CONSIGNE: Expliquez, d'après le texte sur David Vissière, pourquoi il n'est pas nécessaire de rappeler le haut degré d'exigence aux effectifs de Sysnav. Répondez en une à trois phrases.

TEXTE PROPOSÉ:
=-=-=-=-=

Un ingénieur pas comme les autres
Un milieu que David Vissière connaît bien et dont il s’inspire dans son management au quotidien. « A l’école, j’ai connu les services d’arrestation. Il y régnait un état d’esprit que j’appréciais et que je m’efforce de reproduire dans ma vie professionnelle : l’aventure, la camaraderie… Ensuite, à l’armée de l’air, j’ai côtoyé des passionnés et des férus de technologie, ce qui n’était pas forcément mon cas à la base », explique-t-il. Selon lui, Sysnav possède un ADN particulier puisqu’elle permet à de jeunes ingénieurs de développer une technologie de pointe dans un cadre plus libre que dans un grand groupe. « La totalité des effectifs est issu de classes préparatoires et de grandes écoles. L’avantage ? Le haut degré d’exigence est parfaitement assimilé, sans qu’il y ait besoin de le réimprimer », se félicite le fondateur de Sysnav, en regardant droit vers l’avenir plutôt que dans son rétroviseur. En effet, David Vissière avoue ne regretter à aucun moment sa reconversion, et tant pis s’il s’imaginait en Tom Cruise à l’adolescence. « En réalité, pilote de chasse est un métier qui s’adresse aux gens qui ont la passion du vol. Moi, j’en avais juste une bonne image, un peu édulcorée, mais éloignée de la réalité. C’est différent, mais pour s’en rendre compte, il a fallu que je voie ça de plus près. Mais c’est comme être planchiste et amateur de planche à voile : ce n’est pas du tout la même chose au quotidien », relativise-t-il. Quant à l’entrepreneuriat, il le considère comme une voie comme une autre : « Même si avoir le titre de dirigeant d’entreprise est toujours grisant, au fond, ce qui me motive le plus est de faire avancer la technologie et en dernière instance, la société. Professionnellement, j’ai toujours agi sans me focaliser uniquement sur l’objectif, mais en regardant si le processus pour l’atteindre me convenait. » Voilà qui est dit. Et tant pis si David Vissière passe ses 14 juillet devant sa télé.

=-=-=-=-=

DONNÉES FOURNIES:
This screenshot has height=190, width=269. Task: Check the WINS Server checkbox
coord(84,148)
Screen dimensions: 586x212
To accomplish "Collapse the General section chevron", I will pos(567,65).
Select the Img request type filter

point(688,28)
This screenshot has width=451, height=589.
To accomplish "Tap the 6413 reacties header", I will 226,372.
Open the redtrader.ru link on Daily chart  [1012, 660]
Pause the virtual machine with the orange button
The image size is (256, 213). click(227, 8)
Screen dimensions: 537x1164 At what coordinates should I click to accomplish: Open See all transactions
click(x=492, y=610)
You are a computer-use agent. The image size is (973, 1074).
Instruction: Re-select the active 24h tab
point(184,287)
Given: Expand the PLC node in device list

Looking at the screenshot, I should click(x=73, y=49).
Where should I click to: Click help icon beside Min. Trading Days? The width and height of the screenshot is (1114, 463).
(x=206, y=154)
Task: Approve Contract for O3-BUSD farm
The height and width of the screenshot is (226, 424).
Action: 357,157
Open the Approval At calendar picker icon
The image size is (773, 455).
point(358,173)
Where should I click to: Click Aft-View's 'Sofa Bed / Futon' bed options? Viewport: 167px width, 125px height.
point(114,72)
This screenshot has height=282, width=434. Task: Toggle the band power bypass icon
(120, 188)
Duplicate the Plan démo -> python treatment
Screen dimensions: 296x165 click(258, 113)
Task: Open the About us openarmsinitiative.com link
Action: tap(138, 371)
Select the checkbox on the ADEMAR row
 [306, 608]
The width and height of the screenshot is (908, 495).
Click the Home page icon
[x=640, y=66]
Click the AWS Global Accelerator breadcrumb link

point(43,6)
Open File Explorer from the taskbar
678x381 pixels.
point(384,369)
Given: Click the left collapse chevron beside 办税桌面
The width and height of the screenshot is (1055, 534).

=-=-=-=-=

CORRIGÉ: La totalité des effectifs de Sysnav est issue de classes préparatoires et de grandes écoles. Le haut degré d'exigence y est donc déjà parfaitement assimilé, sans qu'il y ait besoin de le réimprimer.